Concernant la brutalité commise sur le prévenu Karim Wade, là aussi, le juge Henri Grégoire a fait une mauvaise application de l’article 395 du code de procédure pénale qui dit qu’«au jour indiqué pour la comparution à l’audience, le prévenu en état de détention y est conduit par la force publique» mais pas de force par la force publique composée par la gendarmerie ou la police nationale. D’ailleurs, l’article 398 alinéa 4 qui stipule que «le prévenu qui ne répond pas à l’invitation de comparaitre est réputé jugé contradictoirement, sans que son défenseur puisse alors être entendu» ne lui donne pas le droit de contraindre un prévenu aux fins de comparution.
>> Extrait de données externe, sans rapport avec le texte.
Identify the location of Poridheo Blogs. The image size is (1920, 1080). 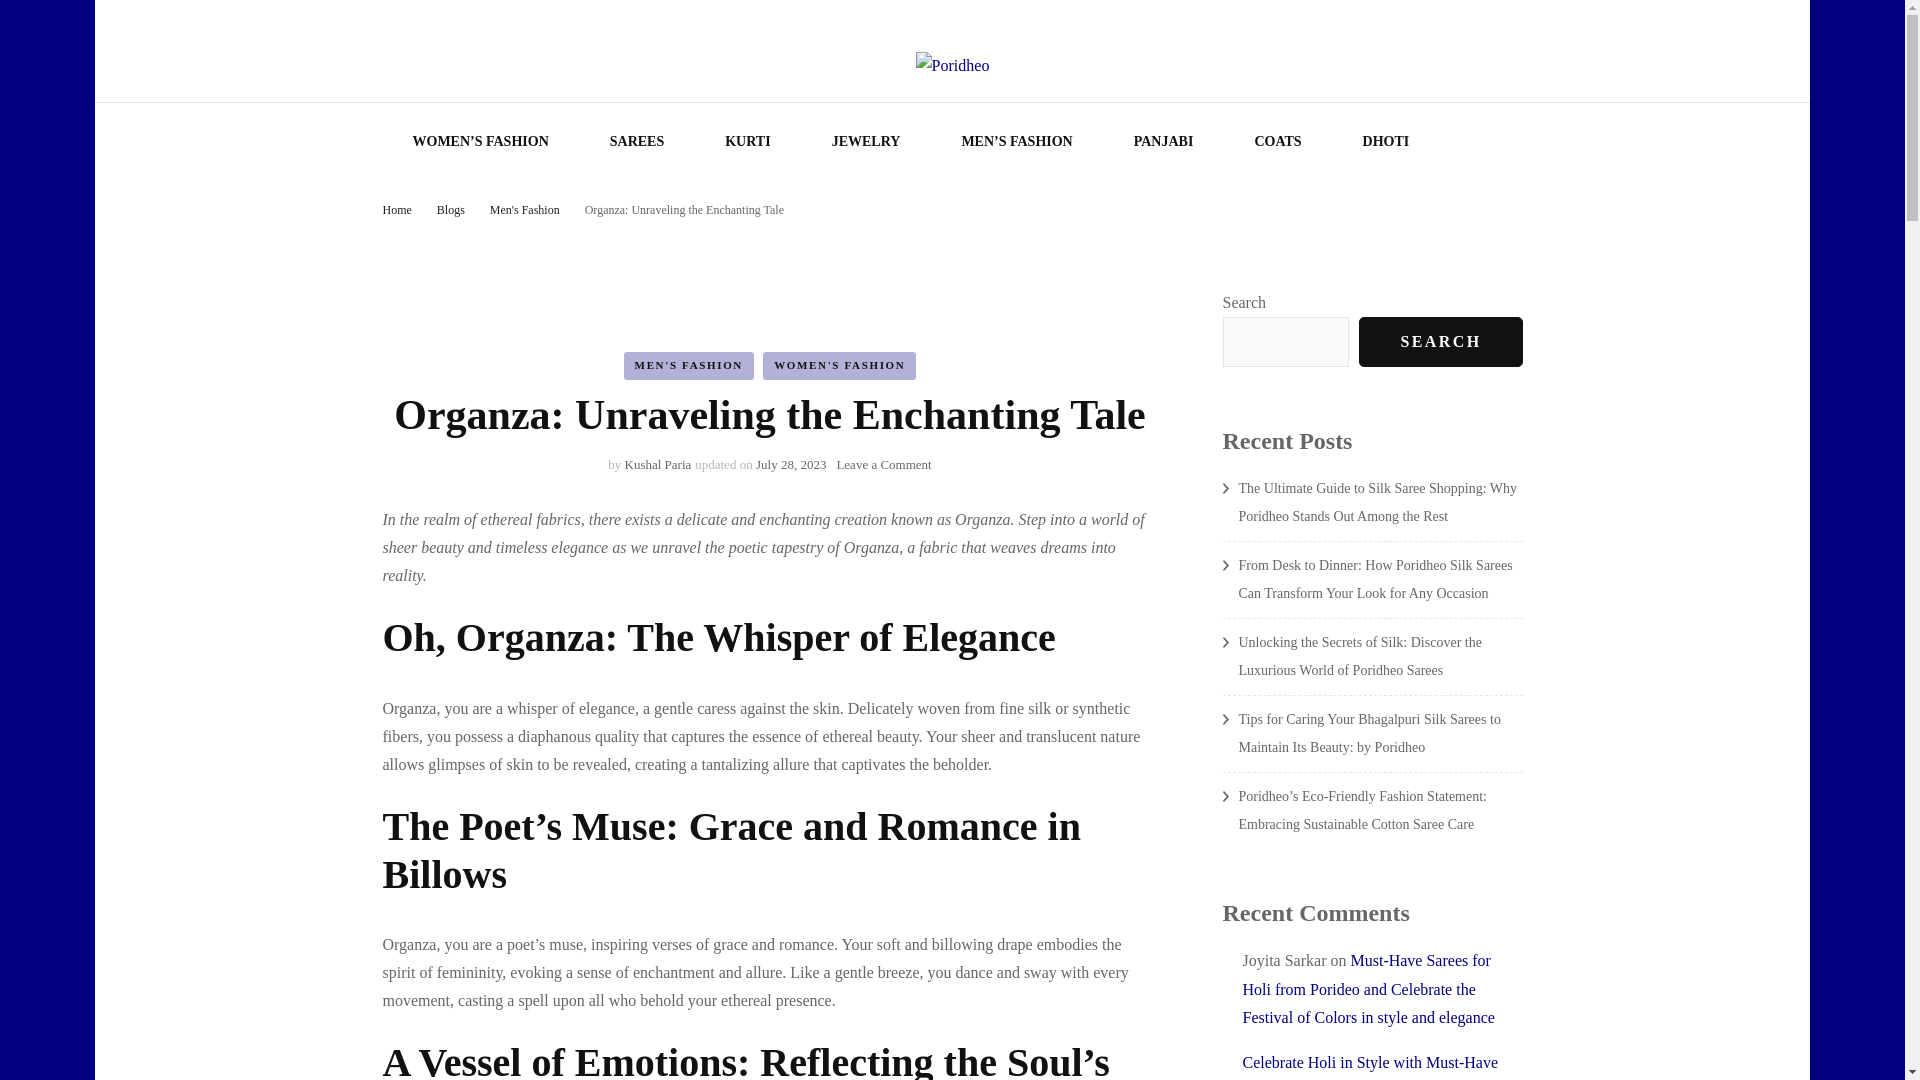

C’est dans cette atmosphère au goût d’inachevé que se sont achevées les plaidoiries des avocats des deux parties et les réquisitions du Ministère public le 19 février dernier. Les peines carcérales et pécuniaires varient d’un prévenu ou d’un groupe de prévenus à l’autre. Pour Karim Wade, il est requis sept ans avec 250 milliards d’amende ainsi que la confiscation de ses biens. Il est, en sus, requis une peine complémentaire sur la base de l’article 34 du code pénal qui stipule que «les tribunaux jugeant correctionnellement pourront, dans certains cas, interdire, en tout ou en partie, l'exercice de droits civiques, civils suivants : de vote d'éligibilité, d'être appelé ou nommé aux fonctions publiques ou aux emplois de l'administration ou d'exercer ces fonctions ou emplois».

Des peines carcérales légèrement différentes sont requises pour les 9 autres prévenus. La peine pécuniaire est requise pour tous les accusés de même que l’application de l’article 34 du code pénal, excepté pour le Béninois Pierre Agbogba.

Mais il y a lieu de préciser que, même si certains ont encore dénoncé ce procès à connotation politique après le réquisitoire du parquet et vaticiné sur le délibéré du 23 mars prochain, le procureur n’a donné que son avis sur la culpabilité de ceux qui jusque-là sont inculpés, et donc bien sûr encore présumés innocents. Et ce dernier propose la peine qu’il pense juste. La peine requise n’est pas une décision de justice, par conséquent le dernier mot revient au collège des juges de la CREI qui décidera du sort de Karim Wade et compagnie.